Thursday, January 21, 2010

Questions Running Through My Brain????

The last couple of days have been really hard for me but I must ask myself why??? Why would I want to stay in an unhealthy marriage? Is it the fear of being alone or do I really love him??? As the days passes with multiple conversation with Shaun I looked at my life and I have said I’m not alone even though I have this loneliness feeling. I have a wonderful healthy little boy that loves his mommy so very much and a family that support this decision 100%. Despite the ugly response I continue to get from Shaun time after time this is the best discussion for me and Kason even though at times I feel alone and sad.

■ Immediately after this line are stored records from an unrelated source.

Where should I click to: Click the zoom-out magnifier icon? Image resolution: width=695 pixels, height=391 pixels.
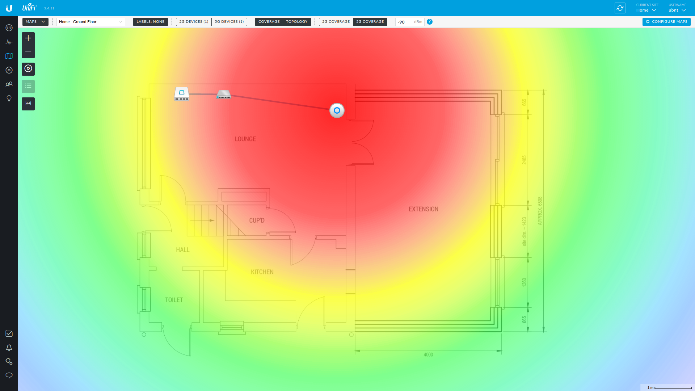pos(28,51)
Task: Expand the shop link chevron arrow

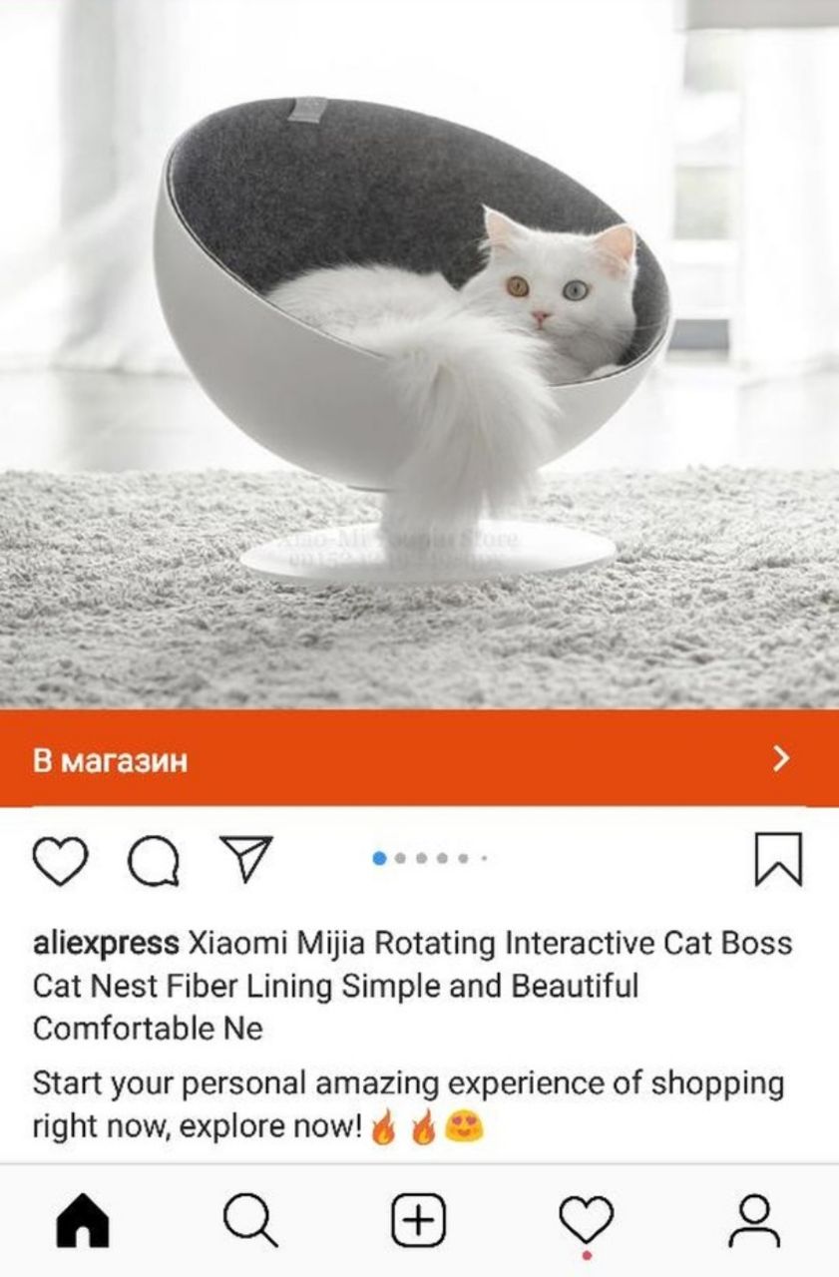Action: tap(782, 759)
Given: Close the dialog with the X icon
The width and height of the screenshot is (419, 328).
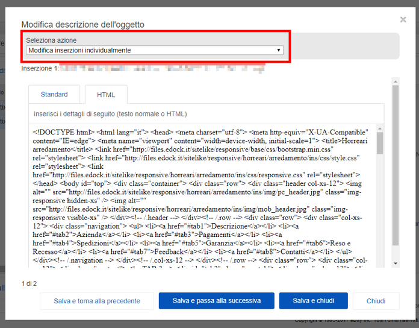Looking at the screenshot, I should pyautogui.click(x=403, y=20).
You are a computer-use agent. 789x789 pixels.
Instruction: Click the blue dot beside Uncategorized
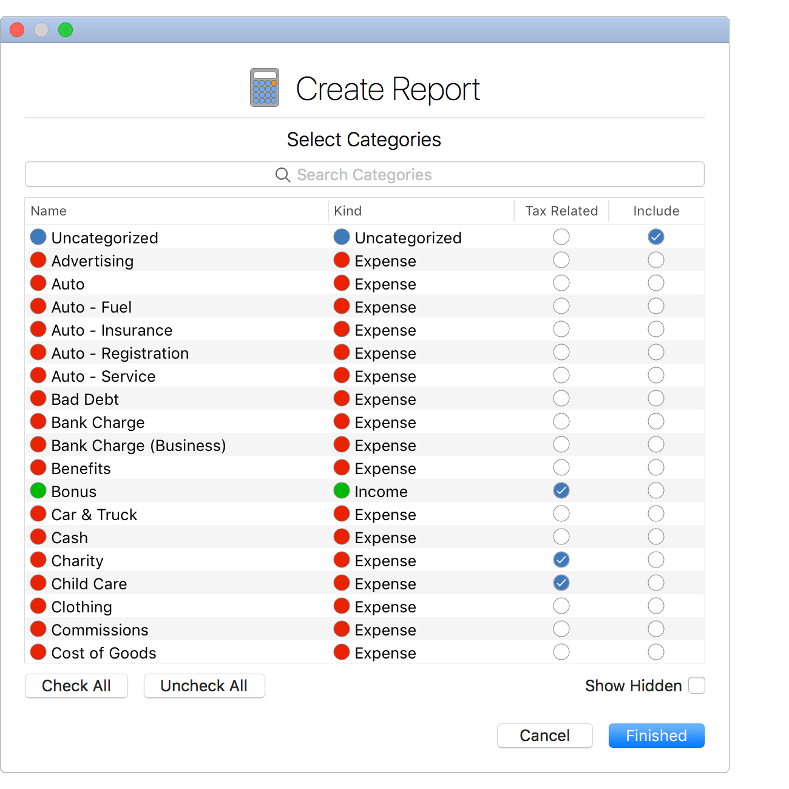[x=38, y=237]
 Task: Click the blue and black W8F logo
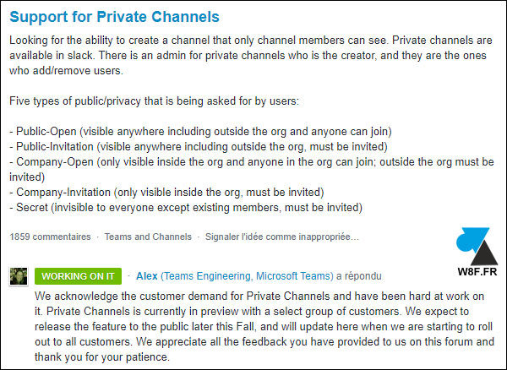pyautogui.click(x=477, y=247)
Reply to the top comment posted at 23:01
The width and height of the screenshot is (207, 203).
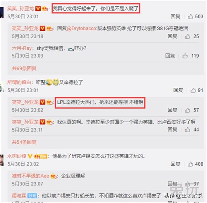[175, 17]
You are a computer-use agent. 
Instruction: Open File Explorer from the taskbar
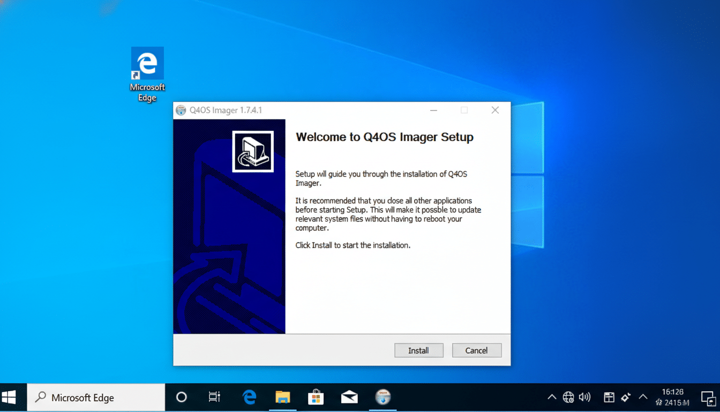coord(282,397)
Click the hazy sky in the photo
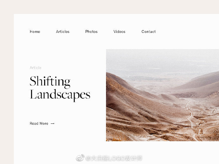This screenshot has height=164, width=219. coord(163,58)
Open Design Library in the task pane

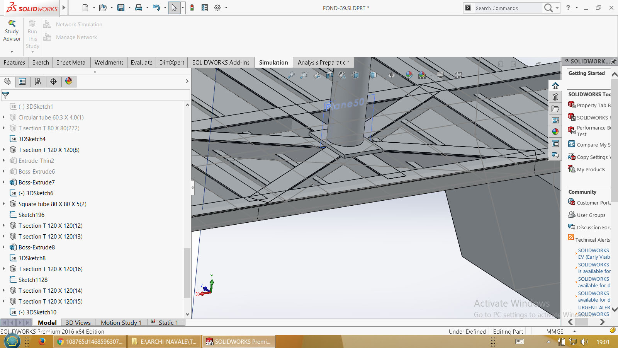click(555, 97)
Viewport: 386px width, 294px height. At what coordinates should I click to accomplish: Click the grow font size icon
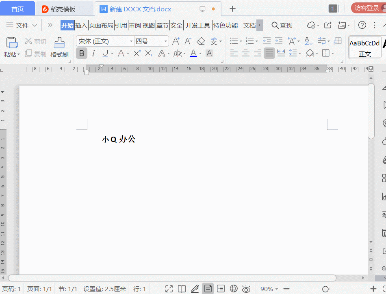[176, 41]
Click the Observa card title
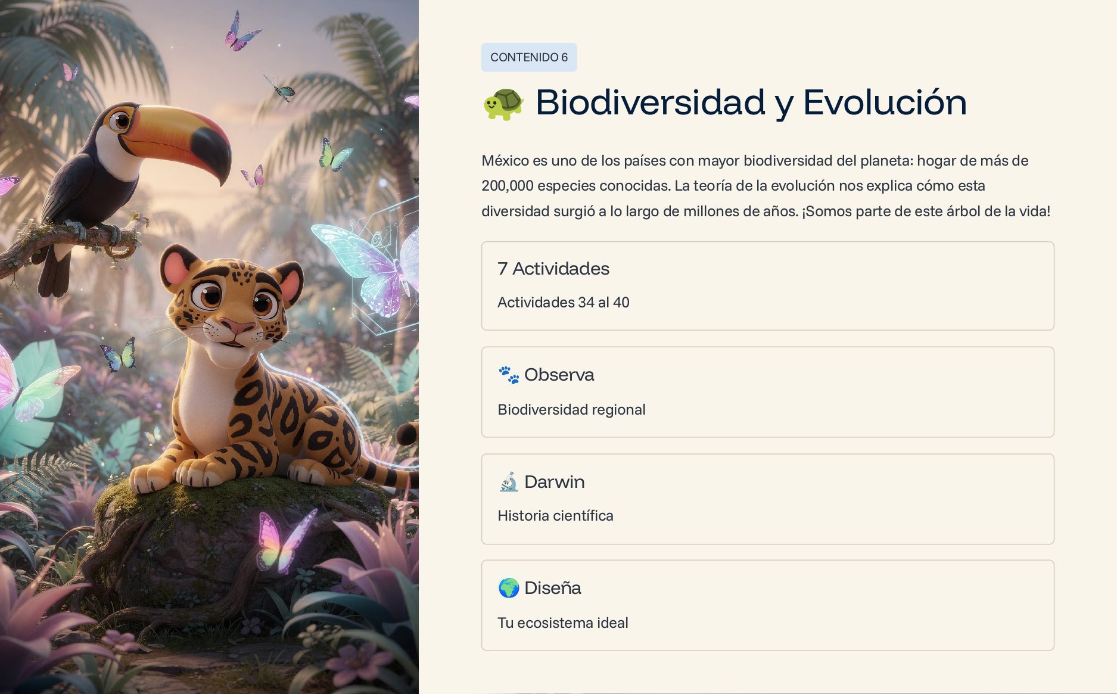Screen dimensions: 1117x694 559,375
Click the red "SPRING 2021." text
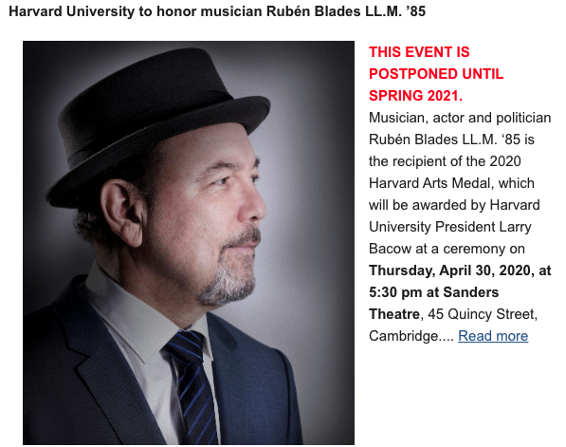The width and height of the screenshot is (566, 447). pos(415,96)
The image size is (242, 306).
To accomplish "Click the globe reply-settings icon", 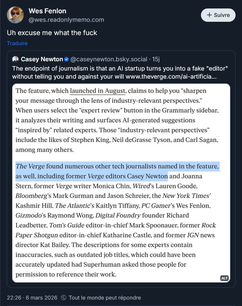I will (x=64, y=298).
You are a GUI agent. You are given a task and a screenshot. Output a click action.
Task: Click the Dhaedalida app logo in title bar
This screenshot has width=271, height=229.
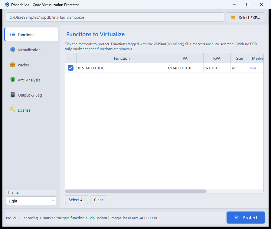click(7, 5)
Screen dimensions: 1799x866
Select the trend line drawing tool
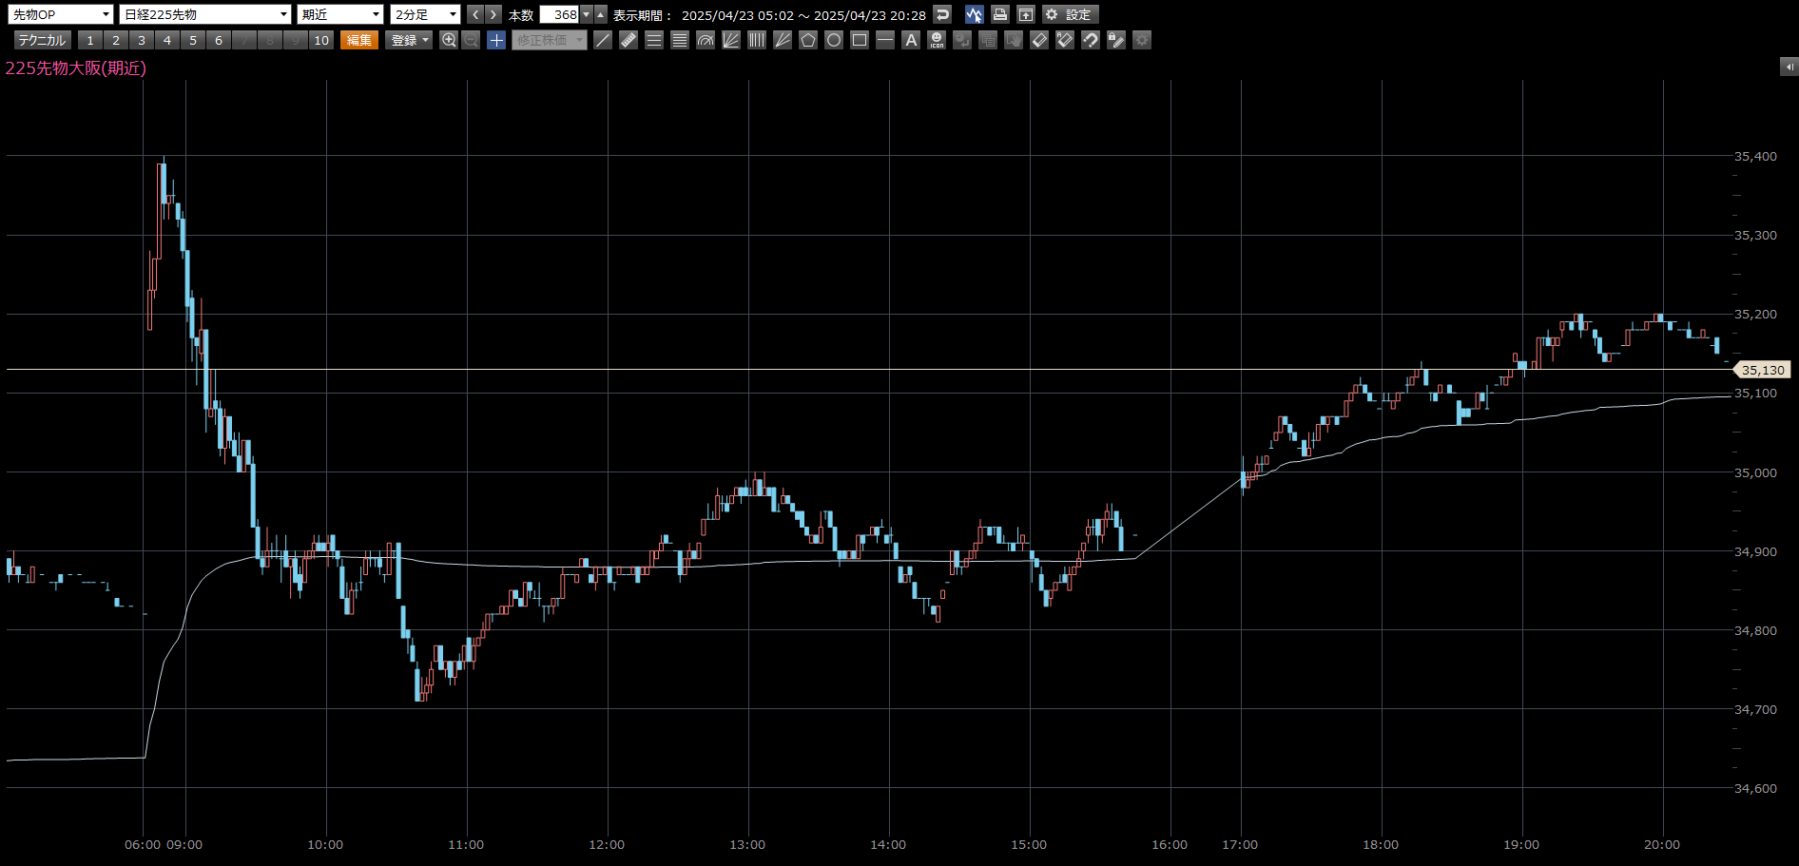coord(603,40)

I have got to learn that when people are at their worst that is when they bring other down with them and the best decision for myself is from this day forward is to have zero contact with Shaun unless necessary. I have looked at this relationship since the beginning and thought to myself what exactly did you bring to this marriage that was good for me and Kason and as sad as it sounds I haven’t found anything. I have been through so much with Shaun that most people deal with through an entire marriage or shouldn't have to deal with in just the first 7 months of our marriage. I have totally changed everything about myself since this marriage with Shaun begun and not for the good but I still think to myself why do I let him get to me. Why do I keep hearing this is my fault?? We all do things in a marriage that at some point must be forgiven. He is so quick to point out my faults but assumes forgiveness on my end such be automatic and without any questions. Did I see this in the beginning and over looked it due to the hurt of my previous marriage??? I have a lot of questions that run through my mind on why I did this and that but I can’t keep questioning myself. Nobody can go back and start a new beginning but anyone can start today and make a new ending. I know I did what I could for him and his kids and whether it was appreciative or being taken advantage of I want question my actions. It saddens me for Kason because I have brought Shaun into Kason’s life thinking he would be a good father figure for him but quickly saw different even though I don't doubt one bit that Shaun loved Kason. I know it will take time for Shaun to be erased from Kason’s little brain but it’s better now than later.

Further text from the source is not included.